TASK DETAILS »
Write the next few paragraphs of the article below on Claire Healy and Sean Cordeiro's exhibition "Posthaste," picking up after its final sentence.

SELECTED EXCERPT »
______________________________
Post-haste
By Arts Writer, Victoria Hynes
As regular travellers, artistic duo Claire Healy and Sean Cordeiro were all set to undertake a residency in Niigata, Japan, in 2020. Instead, like everyone affected by this modern-day pandemic, the year found them at home learning the Japanese art of kite painting.
The pair contemplate the lessons learnt over the past two years in their latest exhibition, ‘Posthaste’, at the Blue Mountains City Art Gallery in Katoomba, New South Wales. Curated by Rilka Oakley, it showcases their artwork over the past ten years, addressing themes of technological obsolescence, global mobility, and the effects of mass consumption on the environment; and what happens when unseen forces arrest our desire for progress and speed.
The show features an extraordinary array of assemblages, sculptures, installations, photography, video and sound works. Their assemblages come from broken and worn machine parts sourced from obsolete vehicles of speed and travel – helicopter fuselage doors, aircraft panels, cut out pieces from a Cessna airplane, a Piper Aircraft wing or segregated parts of an entire Honda vehicle. Other works are composed from mass-produced everyday items – such as LEGO pieces and IKEA shelves – that have been repurposed into handcrafted artworks.
______________________________
DATA SUPPLIED »
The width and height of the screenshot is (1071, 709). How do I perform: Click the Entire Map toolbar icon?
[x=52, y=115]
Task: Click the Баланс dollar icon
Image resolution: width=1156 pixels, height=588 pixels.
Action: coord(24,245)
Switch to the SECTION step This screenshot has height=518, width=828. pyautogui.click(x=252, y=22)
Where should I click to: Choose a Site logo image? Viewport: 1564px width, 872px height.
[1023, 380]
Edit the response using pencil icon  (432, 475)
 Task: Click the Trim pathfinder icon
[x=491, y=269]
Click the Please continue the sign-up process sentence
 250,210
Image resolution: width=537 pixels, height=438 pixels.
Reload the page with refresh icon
______________________________
EXERCISE RESULT »
In many of Healy and Cordeiro’s artworks they investigate reversing technology – disused plane panels are transformed into painted kites. Both are objects of flight, but one involves complex technology and is used solely as a means of travel, whereas the other is a simple object tethered to the ground and created exclusively for idleness and play. The couple refers to this series, created in 2020, as their personal response to the COVID era, where lockdown resulted in a forced stasis, with ample free time to daydream and reflect. They had planned to attend a popular kite flying festival in the Japanese town of Shirone, so instead hired videographers to record footage of the
festival to include in the exhibition.
In We Hunt Mammoth (2015), a complete car has been disassembled into 121 parts and carefully wrapped and packaged individually in jute and bamboo using traditional Japanese handcrafted methods. In these artists’ hands, man-made and mass-produced items are transfigured into individual precious objects.
One of the most striking artworks on display is Par Avion from 2011 and now part of the Museum of Contemporary Art Australia’s art collection. An old Cessna 172 airplane from a Queensland scrapyard has been divided up into 70 segments, with each piece then airmailed to galleries all over the world where it is reassembled on a wall to reclaim its appearance as a travelling aircraft. This remarkable assemblage, covered in gaffa tape and postage stamps, has been transformed from a forceful flying machine into a static piece of art.
A new artwork titled Mayday (2021) involves a disused aircraft wing painted and festooned with stickers that turns out to be a cry for help. Other collaborative projects created this year involve local high school kids – with the students creating artworks out of their dead smartphones or spray painting an entire plane wing with fluoro graffiti, Revolting Youth.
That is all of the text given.